A Universe of Sorts

§ Best practices for array indexing

These are rules I'm going to follow when I solve problems on codeforces . I've arrived at these rules by repeatedly noticing the kinds of mistakes I make and attempting to adopt conventions to eliminate these.

§ Rule 1: Half-open intervals

Intervals are only represented as [begin, past-the-end) That is, we start at begin, include numbers begin+1, begin+2, ..., upto, but excluding past-the-end. So, for example, [0, 3) = [0, 1, 2], while [0, 1) = [0], and [0, 0) = []. I am not allowed to use [begin, end], or (before-begin, past-the-end) or any such variation I represent and think of intervals.

§ Rule 2: No relational operators when using `for/while/do while` loops.

When I write my loop conditions, I am not allowed to use relational operators. I must only write i != n or i == m. I am not allowed to write i < n, i <= n, i > n, i >= n for my for loops.

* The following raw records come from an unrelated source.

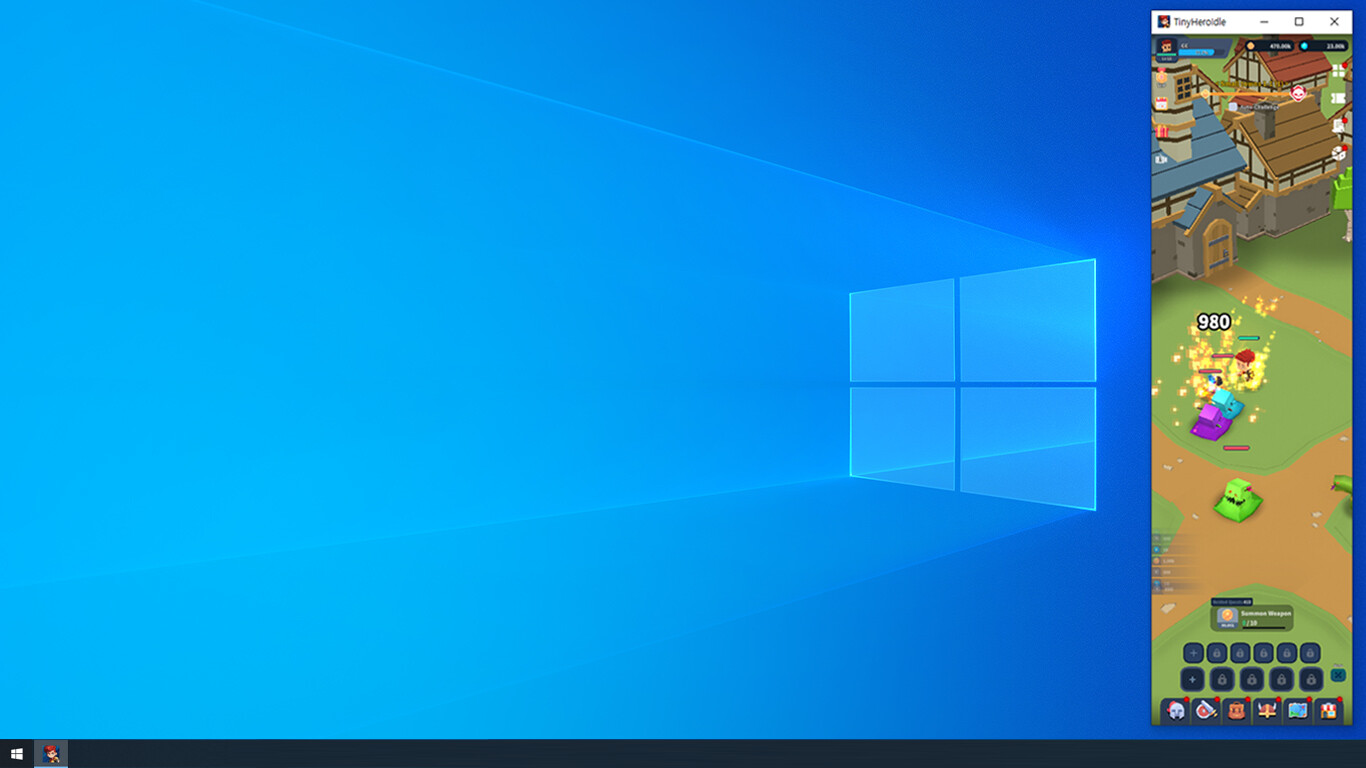
Task: Select the helmet equipment icon in bottom bar
Action: (x=1175, y=710)
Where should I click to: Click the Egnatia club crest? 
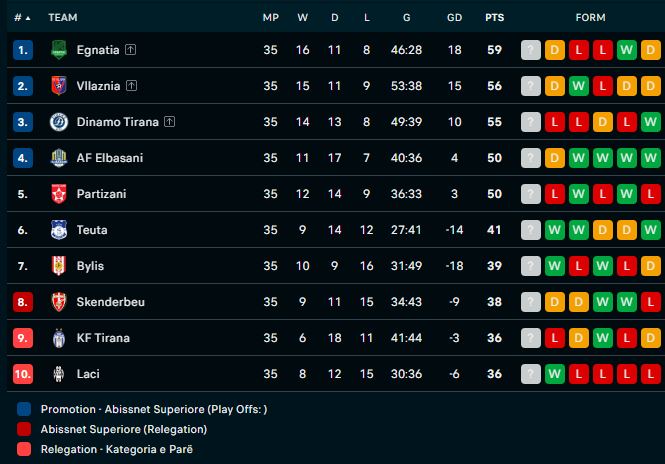pos(58,50)
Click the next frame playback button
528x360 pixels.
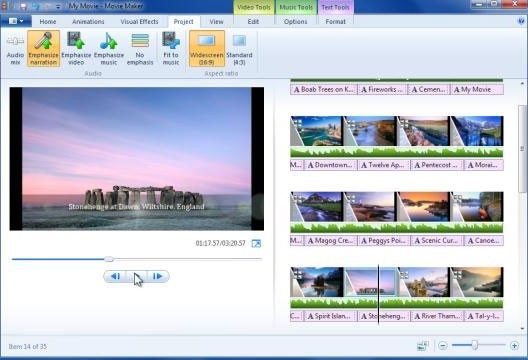point(158,276)
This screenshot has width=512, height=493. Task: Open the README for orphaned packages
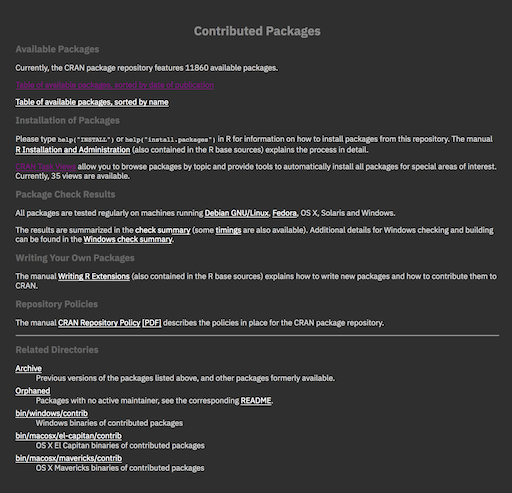(x=256, y=401)
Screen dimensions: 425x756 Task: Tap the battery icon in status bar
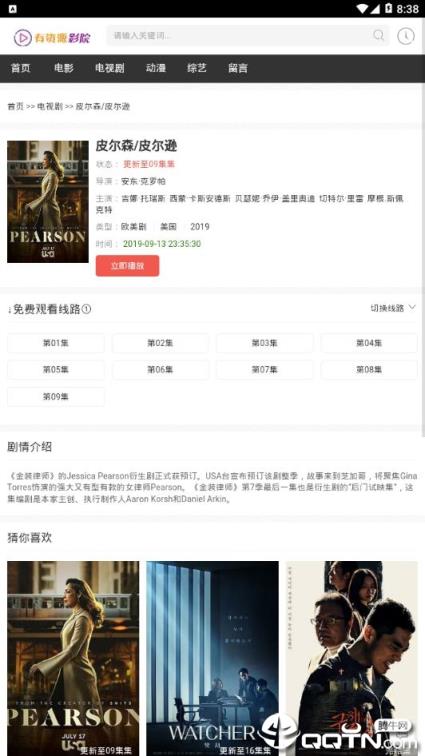tap(389, 9)
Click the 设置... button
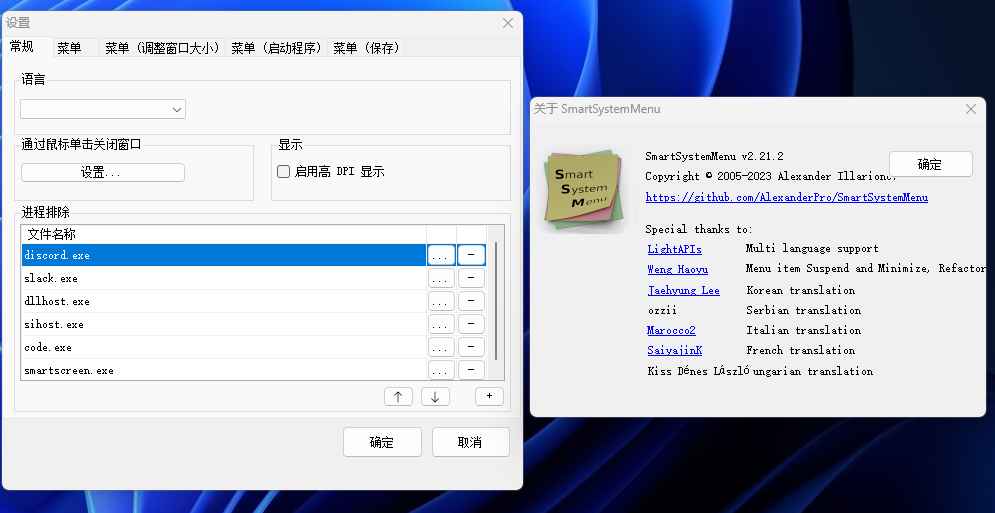The width and height of the screenshot is (995, 513). (x=102, y=173)
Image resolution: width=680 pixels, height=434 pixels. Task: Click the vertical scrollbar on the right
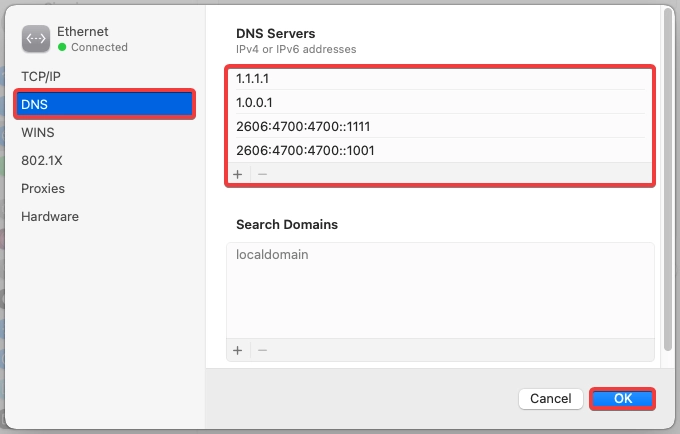(x=668, y=180)
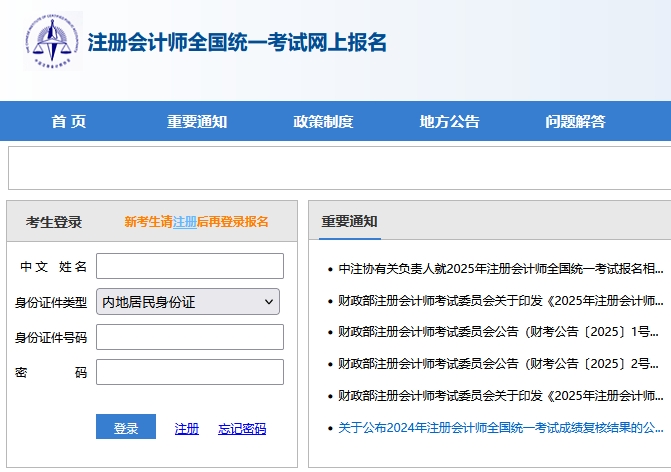Open the 重要通知 navigation menu item
The image size is (671, 472).
point(197,122)

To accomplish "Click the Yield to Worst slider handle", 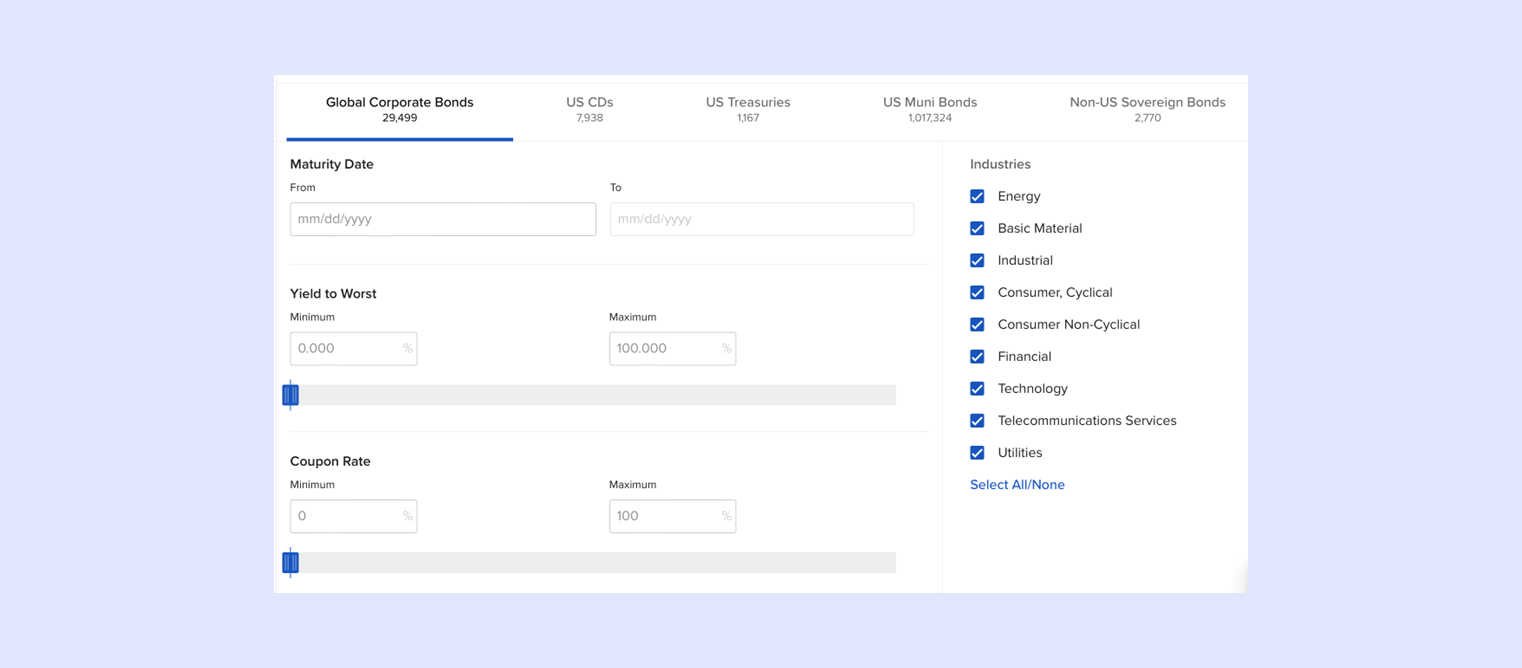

§ Rule 3: The loop iterator lives in "getting to" space:

The loop iterator i in for(int i = a; i != b; ++i) is to be thought of as getting to/living right before" the values [a, a+1, a+2, ... b-1]. In ASCII-art:

|| a-1 || a   || a+1 || ... || b-1 ||  b  || b+1 ||
       ^^     ^^     ^^            ^^
     (i=a) (i=a+1)  (i=a+2) ...   (i=b)

§ Ruel 4: One always reads loops according to the above rules

for(int i = begin; i != past-the-end; ++i) {
  // NO: i from begin to past-the-end.
  // YES: [i _getting to_ the beginning] till [i _getting_ past-the-end]
}

§ The rationale for banning relational operators

There is a strong difference in qualia between i < n and i != n. The former makes on aware of when the loop runs; the latter of when the loop quits. I wish to be cognizant of the precisely when a loop quits. On writing i != past-the-end, I know that we quit as soon as we get past the end . This feels much clearer than being aware that the loops runs as long as i < n.

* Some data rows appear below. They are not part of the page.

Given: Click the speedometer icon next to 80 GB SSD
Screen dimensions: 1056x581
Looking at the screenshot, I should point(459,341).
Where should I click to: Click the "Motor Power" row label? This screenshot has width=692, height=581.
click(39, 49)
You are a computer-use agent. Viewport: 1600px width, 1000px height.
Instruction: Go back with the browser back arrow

§ half-open indexing: length <-> index

The first advantage of these conventions is that [begin, past-the-end) is the same as [begin, begin+length). I've found this to be of great help to flit between length-based-thoughts and indexing-based-thoughts.

§ half-open indexing: `0` length

The second almost trivial point is that [begin, begin+length) holds when length is zero . That is,

for(int i = begin; i != begin + 0; ++ i) { ... }

does the right thing and iterates over no elements.

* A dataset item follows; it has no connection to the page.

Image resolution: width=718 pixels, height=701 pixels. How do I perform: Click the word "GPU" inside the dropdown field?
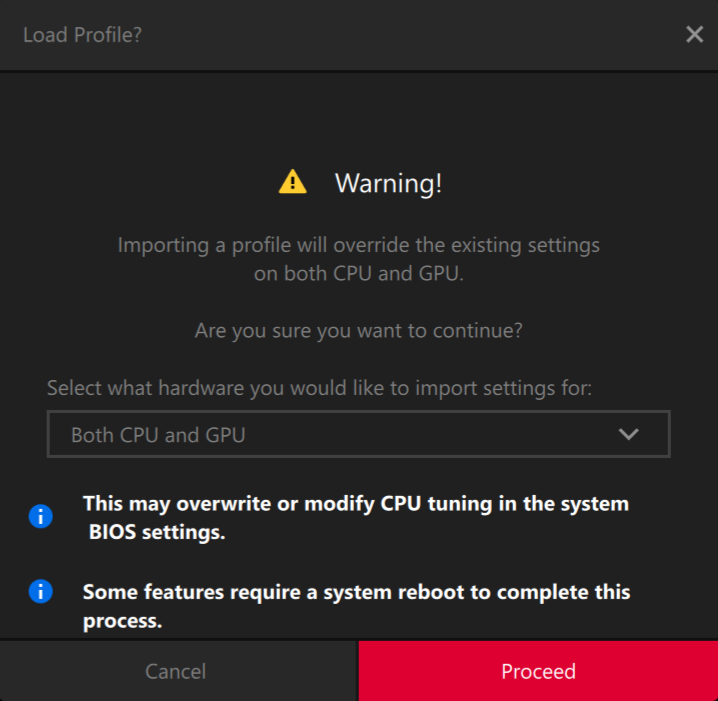(225, 435)
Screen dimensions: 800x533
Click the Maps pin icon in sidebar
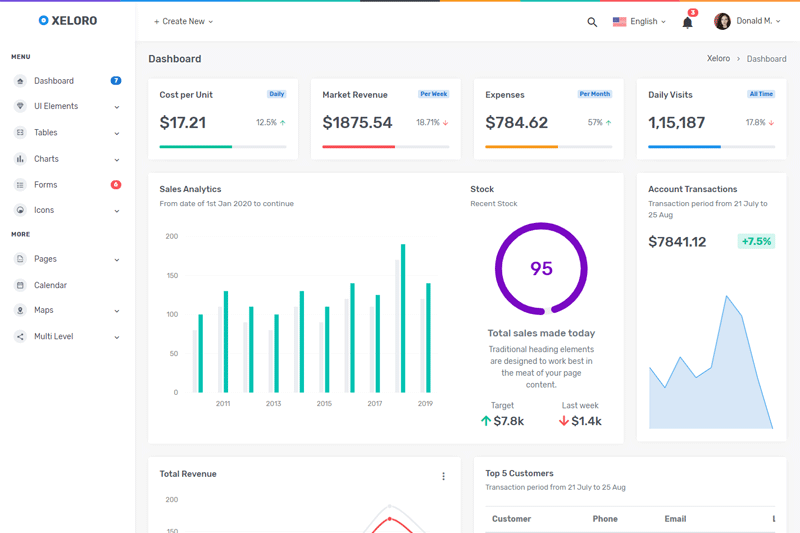click(20, 311)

§ half-open indexing: `-ve` length

The third neat point is that [begin, begin+length) holds even when length is negative . Hence, if we want to index the last two elements of an array, we recall that we start from index (n-1), and we want a segment of length -2 from there, so our loop is:

for(int i = n-1; i != (n-1) + -2; i--) {
 // loops over the correct segment.
}

§ half-open indexing: splitting an array

Finally, this convention helps when attempting to take the beginning part of a list and the rest of the list. If we want to split an array into two segments at some index len,

The first sub-array is [0, len) since it starts at location 0 and has length len.
Since we have taken len elements, the second sub-array must have length n-len. It must start at index len since len is past-the-end for the first sub-array. So, the second sub-array has indeces [len, n-len).

Notice how we used both the "length view" and the "past the end" view to quickly derive the bounds of the second array from the first array.

§ half-open indexing: uniformly generate power-of-2 intervals.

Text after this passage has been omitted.